03 November, 2008

The problem with Corvalua

Why will noone publish my history of the Republic of Corvalua? It is not because of the significance of the subject: between 1612 and 1738, Corvalua hosted a major trading port for tropical hardwood and sugar cane and a stop-off point for the slave trade between Africa and the Americas. Nor is it because of the time-frame of the study, which charts the golden era of the port from its last days as a French penal colony (known then as Coeurvalois), to the fire which eventually destroyed the city.

The problem is that Corvalua does not exist.

A fiction editor told me it was not fictional enough. ‘The problem,’ she drawled, sucking her white wine through her teeth, ‘is that it could be real.’ I agreed wholeheartedly - I wasn’t drinking - I argued that this was just why she must publish my book. ‘I wrote it,’ I said, ‘and even I’m not sure it isn’t real.’ She would have none of it. She was at least ten years my junior. I suspect she was drunk.

Another editor, this time of non-fiction, and an old school friend, could hardly hide his embarrassment. I cited the incredible feats of engineering that allowed Corvalua to build ‘skyscrapers’ before the advent of reinforced concrete and several underwater tunnels connecting the Quartier Chinois and Port August; its uniqueness as the first state to proclaim Atheism as its official religion, while maintaining (brutally, at times) complete indifference to religious creeds; its Swiss-style democratic system. He saw me to the door with a pitiful smile and I noticed for the first time that he was going grey.

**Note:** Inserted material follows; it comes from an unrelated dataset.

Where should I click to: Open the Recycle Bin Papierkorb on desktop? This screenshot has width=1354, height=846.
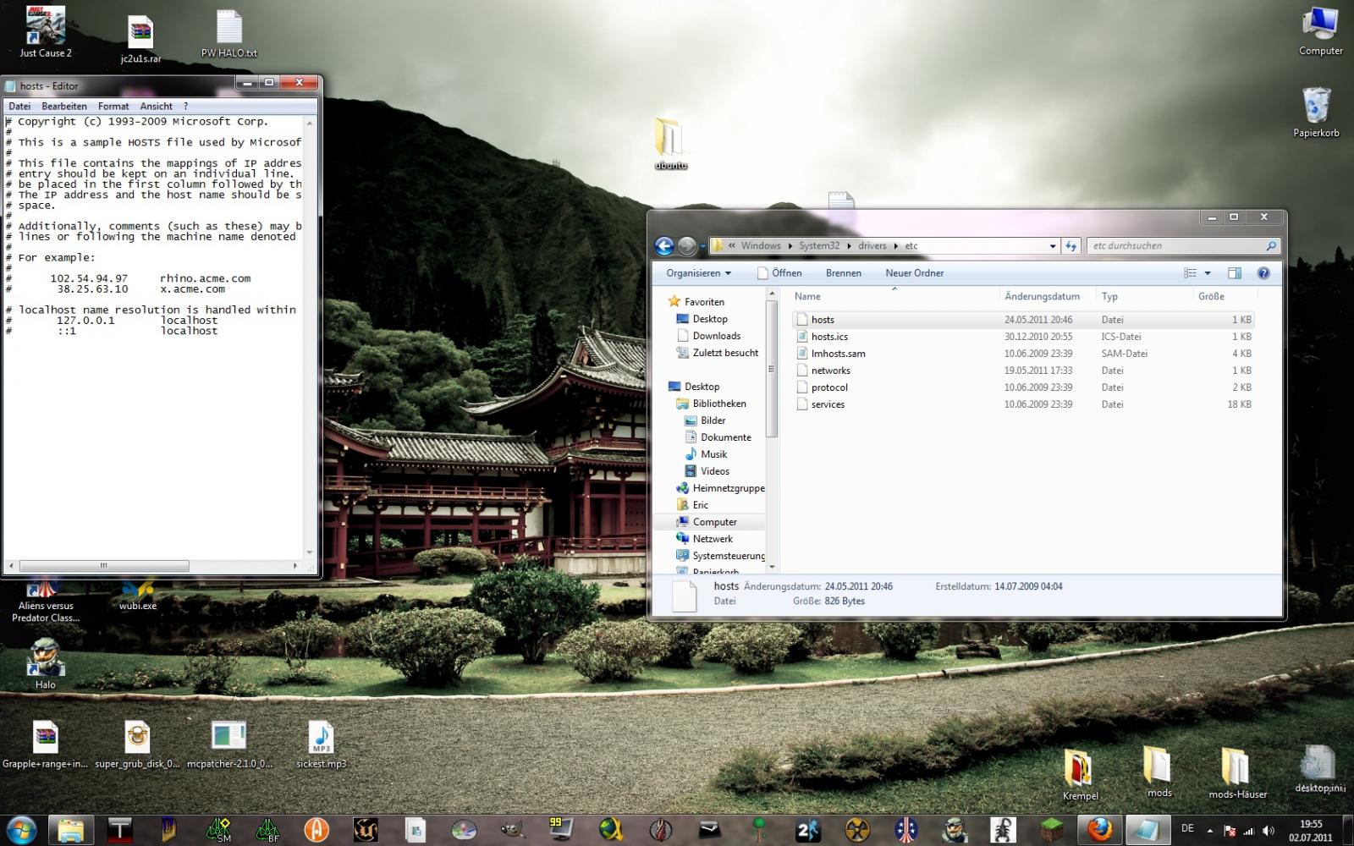1316,108
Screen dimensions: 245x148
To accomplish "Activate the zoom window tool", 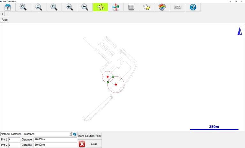I will (54, 7).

Was it not enough for those editors that almost 250,000 Corvaluans died in the typhus epidemic that broke out in 1729, brought by a British privateer vessel? Or that the fire - which seems to have started in the cathedral - rumoured to have fallen into ‘corruption and luxury’ - consumed a further 90,000 and left a pall of smoke reportedly visible as far away as the Azores? History has been unkind to the Corvaluans once? Are we to repeat the injustice by letting them disappear into the mists of time, even if imaginary?